Besides feature extraction, the following classification prediction is also critical. Many machine learning techniques have been employed for classification, such as support vector machine (SVM) [2,16,18], artificial neural network (ANN) [19,20], relevance vector machine (RVM) [21,22], collaborative filtering (CF) [23], weighted sparse representation [1,24] and ensemble classifier [4,25,26]. In this work, our newly developed discriminative vector machine (DVM) [27,28] classifier is used. To the best of our knowledge, it is the first time that the DVM model is applied to the field of bioinformatics. More specifically, we first use the position-specific scoring matrix (PSSM) to represent each protein sequence and calculate the corresponding PSSM probabilities. Second, each probabilistic residue product is calculated. Third, the autocorrelation coefficients are calculated and the final 160-dimensional vector for each protein sequence is constructed accordingly. Moreover, the proposed method is evaluated on the two different PPIs datasets: Yeast and Helicobacter pylori (H. pylori). The computational results show that our method yields good prediction accuracy. To further validate the performance of our method, it is compared with the state-of-the-art SVM classifier. Achieved results demonstrate that the proposed method is superior to SVM in prediction performance. Finally, comparisons between the proposed method and other previous works are implemented.

2. Results and Discussion

2.1. Performance of the Proposed Method on Yeast and Helicobacter pylori (H. pylori) Datasets

In this step, to minimize data dependence and avoid the over-fitting of the predicting model, fivefold cross-validation was adopted. As described in materials and methods section, the final Yeast dataset contains 11,188 protein pairs, half from the negative dataset and half from the positive dataset. Here four-fifths of the protein pairs (8950 protein pairs) respectively from the negative and positive dataset were randomly chosen to train the predicting model and the remaining one-fifths (2238 protein pairs) were employed for testing. To validate the robustness of the proposed approach, the random selection of training set and test set was repeated five times and five training sets and five test sets were obtained. Therefore, five predicting models on the Yeast dataset were generated accordingly. The processing method for the H. pylori dataset is the same as the one for the Yeast dataset. To facilitate the comparison between different experiments, the four physicochemical properties of protein sequence and parameters of the DVM predictor were set to the same for the Yeast and H. pylori datasets. The RBF function was chosen as the kernel function. The achieved results of the proposed method on the Yeast and H. pylori datasets are shown in Table 1 and Table 2.

Table 1

Fivefold cross validation results using the proposed method on Yeast dataset.

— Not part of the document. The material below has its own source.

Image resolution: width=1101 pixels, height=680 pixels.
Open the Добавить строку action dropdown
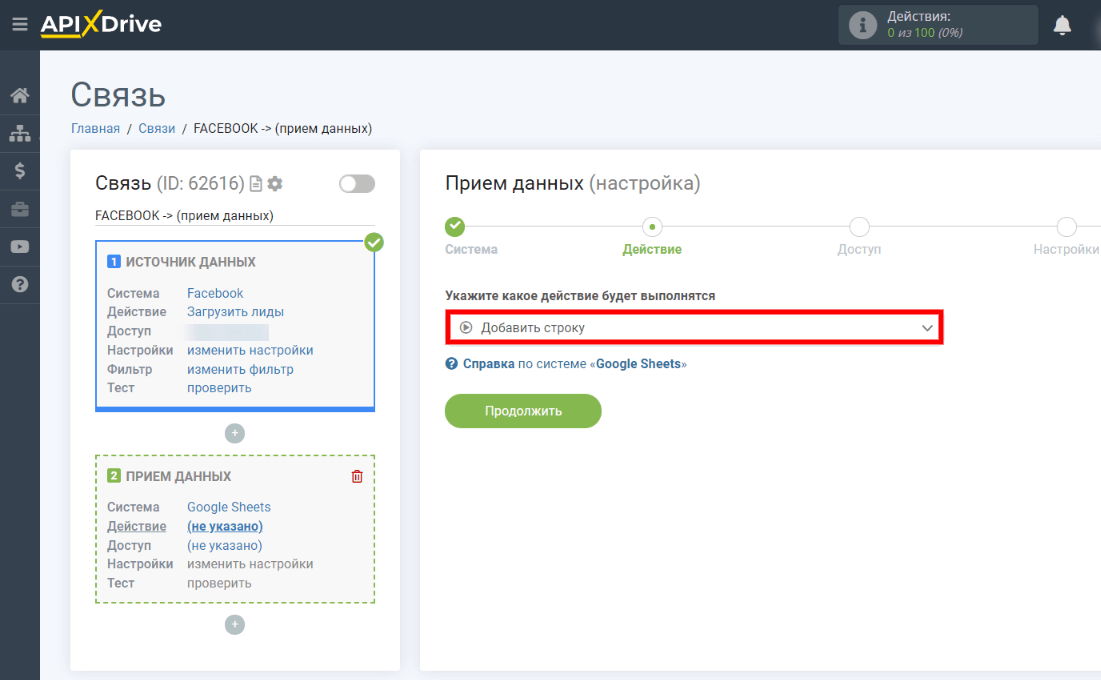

Testing Set	Acc (%)	Sen (%)	Pre (%)	MCC (%)
1	93.52	93.07	98.34	88.94
2	94.76	92.41	96.56	87.57
3	93.83	93.64	95.68	87.61
4	94.43	93.52	96.67	90.02
5	95.21	92.19	95.33	91.19
Average	94.35 ± 0.68	92.97 ± 0.65	96.52 ± 1.17	89.07 ± 1.56

Average accuracy (Acc), sensitivity (Sen), precision (Pre), and Matthews’s correlation coefficient (MCC).

Table 2

Fivefold cross validation results using the proposed method on H. Pylori dataset.

Testing Set	Acc (%)	Sen (%)	Pre (%)	MCC (%)
1	92.81	92.28	93.40	83.32
2	89.59	90.73	91.73	81.08
3	90.82	93.37	90.19	84.51
4	91.06	89.64	89.27	83.61
5	88.75	90.59	89.12	81.43
Average	90.61 ± 1.55	91.32 ± 1.48	90.74 ± 1.81	82.79 ± 1.47

Average accuracy (Acc), sensitivity (Sen), precision (Pre), and Matthews’s correlation coefficient (MCC).

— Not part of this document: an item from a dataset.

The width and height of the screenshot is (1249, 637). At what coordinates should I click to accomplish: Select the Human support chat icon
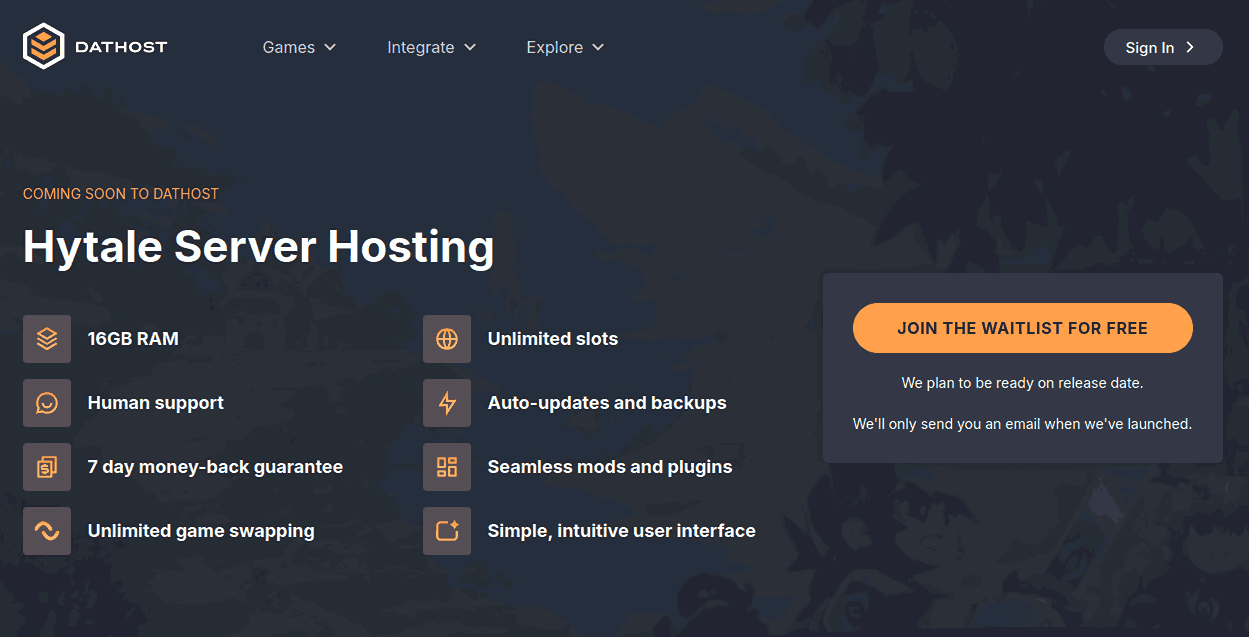coord(46,403)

When applying the proposed approach to the Yeast dataset, we got the prediction results of average accuracy (Acc), sensitivity (Sen), precision (Pre), and Matthews’s correlation coefficient (MCC) of 94.35%, 92.97%, 96.52%, and 89.07%, respectively. The corresponding standard deviations were 0.68%, 0.65%, 1.17%, and 1.56%. Similarly, the average values of accuracy, sensitivity, precision, and MCC on the H. pylori dataset reached 90.61%, 91.32%, 90.74%, and 82.79%. Their standard deviations were 1.55%, 1.48%, 1.81%, and 1.47%, respectively. The computational results indicate that the proposed method is successful in predicting PPIs.

From the results in Table 1 and Table 2, we can see that the DVM-based predicting model combining the four physicochemical properties with PSSM evolutionary information is accurate, effective and robust for the prediction of PPIs. The possible reasons of the excellent prediction performance lie in the highly discriminative hybrid features and the choice of the powerful DVM classifier. The proposed feature extraction method is novel and effective. As a representation of a protein sequence, PSSM not only retains the probability of any given amino acid at a particular position sequence but also holds sufficient prior evolutionary information. Apart from the use of PSSM, we also extracted four selected physicochemical attributes which also retain highly discriminatory information. By incorporating effective evolutionary-based information and physicochemical characteristics, the highly discriminatory features were formulated in the end.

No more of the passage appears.